They're considered "business personal property.”
This story originally appeared on Money.com.
The city of San Francisco is about to launch another salvo in its long running tax tug-of-war with Airbnb. This time, the city is instituting a requirement that hosts account for and pay taxes on virtually every item used in a rental property.
The notices from the city assessor’s office require hosts using home rental services like Airbnb, VRBO, and Flipkey to submit an itemized list of all “furniture, appliances, supplies, equipment and fixtures” in their rental properties, including the price of each item and the date it was purchased, reports the San Francisco Chronicle. A tax of a little more than 1% on this “business personal property” will be collected on the items, after depreciation has been accounted for.
“We have heard loud and clear from (hosts) that they want to be treated like everybody else and are willing to pay taxes like everybody else,” said San Francisco Assessor-Recorder Carmen Chu. “They are operating their homes as a business and so we are treating them as we would any other business.”

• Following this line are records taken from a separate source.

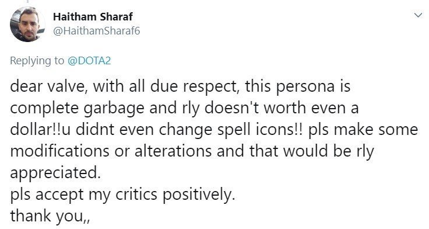429x229 pixels.
Task: Click the closing "thank you,," text
Action: (50, 216)
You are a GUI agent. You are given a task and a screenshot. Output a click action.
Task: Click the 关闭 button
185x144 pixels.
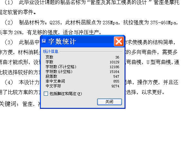click(x=109, y=102)
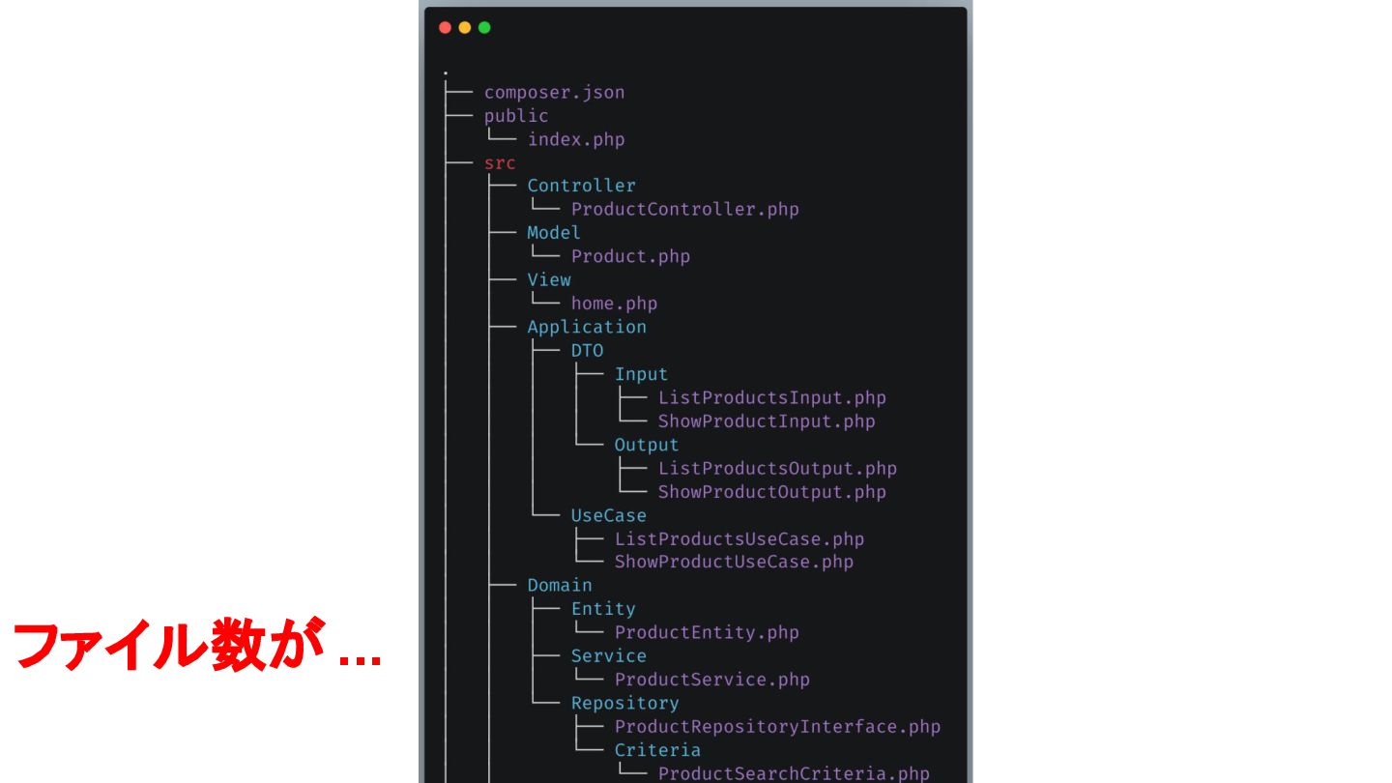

Airbnb has been in in a tiff with the San Francisco—and other cities—over taxes for years. The vacation rental and home-sharing service at first refused to agree its properties were subject to the city’s 14% hotel tax, but starting in October 2014 began adding the tax to guest bills. The service also facilitated the payment of an estimated $25 million in back taxes.
The tax affects all spaces rented by hosts, meaning it could be an entire house or just a room. No leniency will be given to people who rent their homes when they’re out of town only, for, say, a week or two a year, theChronicle reports. “Personal property taxes are not prorated,” Chu said.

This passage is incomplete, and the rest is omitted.